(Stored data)
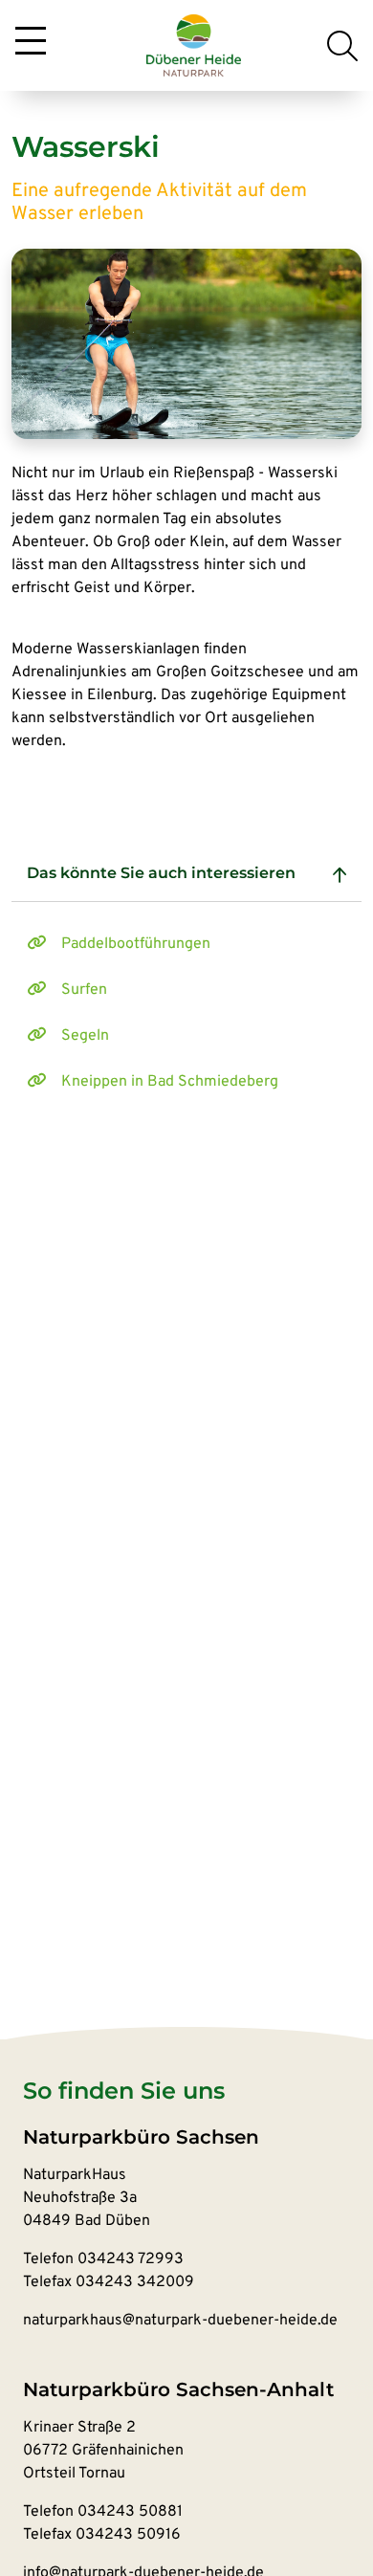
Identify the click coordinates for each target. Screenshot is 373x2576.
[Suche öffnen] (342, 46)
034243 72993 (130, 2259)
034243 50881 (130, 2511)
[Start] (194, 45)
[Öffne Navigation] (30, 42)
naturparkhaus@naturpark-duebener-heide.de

Activity: Set down, unchanged, the line that contains "[Öffne Navigation] (30, 42)" together with every later line in the records, through the last one.

Response:
[Öffne Navigation] (30, 42)
naturparkhaus@naturpark-duebener-heide.de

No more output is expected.